By Taryn Balchunas
Taryn and Chetwynd on her 21st birthday.
A Boston native with a familiar accent for Emerson students studying abroad in the Netherlands, Richard Chetwynd is a writing professor currently teaching at Kasteel Well for the spring semester of 2012. Even if he considers himself more of a poet, he is teaching Fiction Writing and Travel Writing at the Castle, genres in which he knows how to write well.
Admittedly not always remembering the tips he is giving in his Travel Writing class, he does consistently drive home certain points about writing. According to Chetwynd, travel writers need to have an angle, must “command the facts,” and give the reader an accurate feel of the environment. He argues that anyone can get a travel writing piece published, but few can write the pieces well. Good travel writing requires being removed and acting as the senses for the reader. The reader does not necessarily have to live vicariously through the author, but it is the author’s job to bring the places they visited to life.

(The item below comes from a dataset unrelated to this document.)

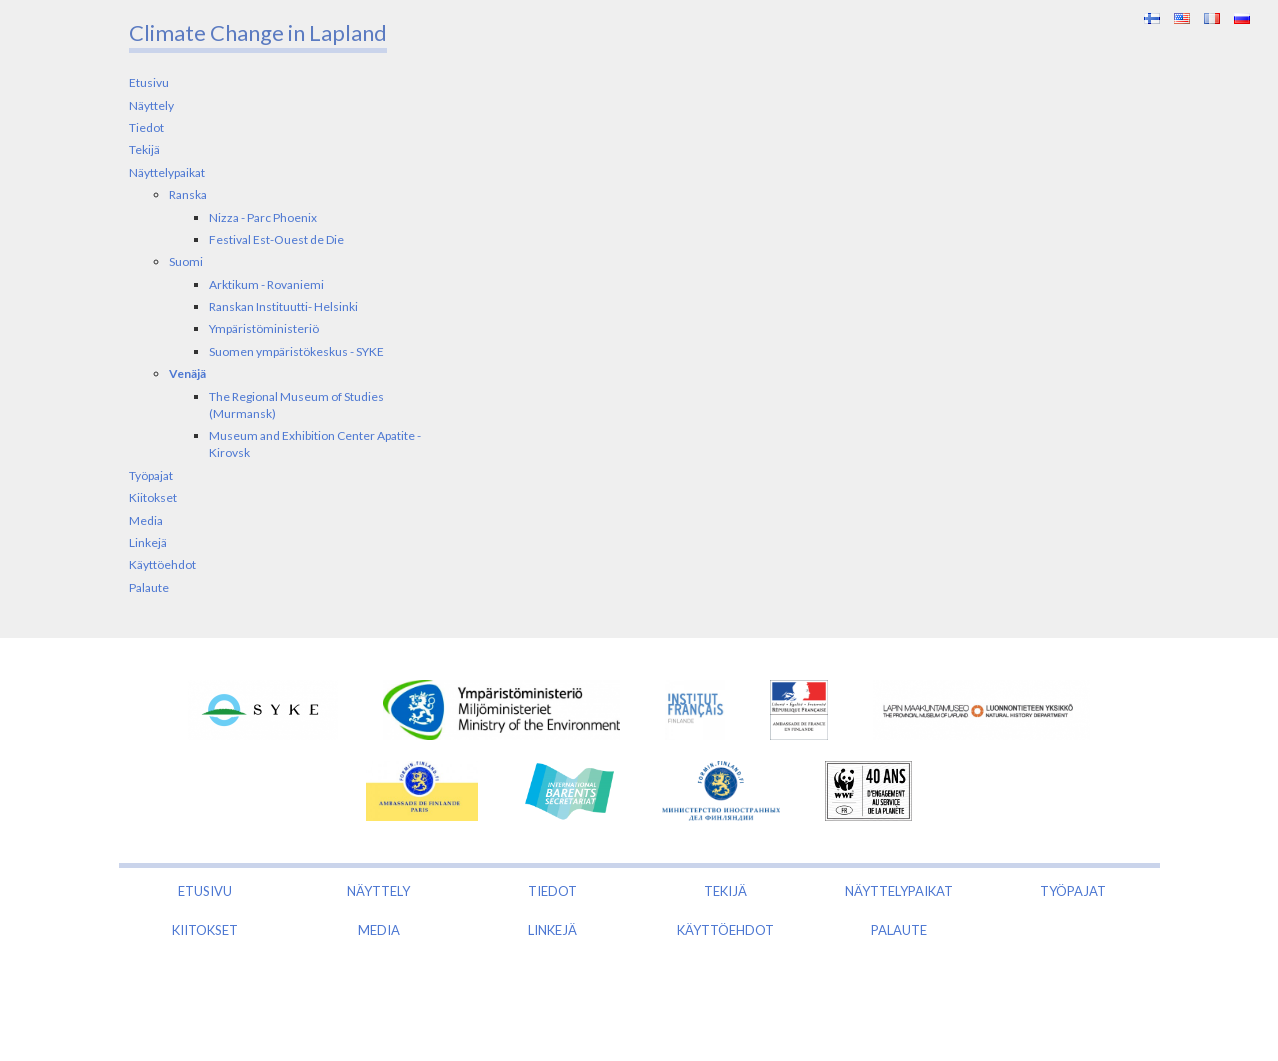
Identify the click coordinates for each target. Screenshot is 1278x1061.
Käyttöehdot (162, 564)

Students in the Kasteel Well program are learning how to explore and expand their comfort zones. This Travel Writing class is helping encourage students to be adventurous and travel to places that they only dreamed of traveling to. It is teaching Emerson students how to be observant and aware of their surroundings. For those students that do not have a photographic memory, Chetwynd encourages them to keep a notebook, collect maps, menus, and pamphlets, and to take photographs. He recommends that students do as much research as possible before traveling, to be open to living accommodations (he once slept on top of a train in order to save money), and to interview at least one local person. As Chetwynd says, “when people open their mouths, they become human.”
As with all other forms of writing and literature, “show, don’t tell” is a rule that still applies to travel writing. According to Chetwynd, writing in the present tense is limiting, so writing in the past tense is recommended. In order to avoid emotionally manipulating the reader, write about the place instead of yourself. And my personal favorite piece of advice, “Pretend you are talking to the police. Think of all of the words you’re about to say.”
Well-written travel writing does not have a specific formula, but these are some tips that are beneficial to keep in mind if writers are interested in going into this industry. Like Chetwynd says, “It’s all about rhythm. You’re the bass drum, and the world around you is all of the other instruments.”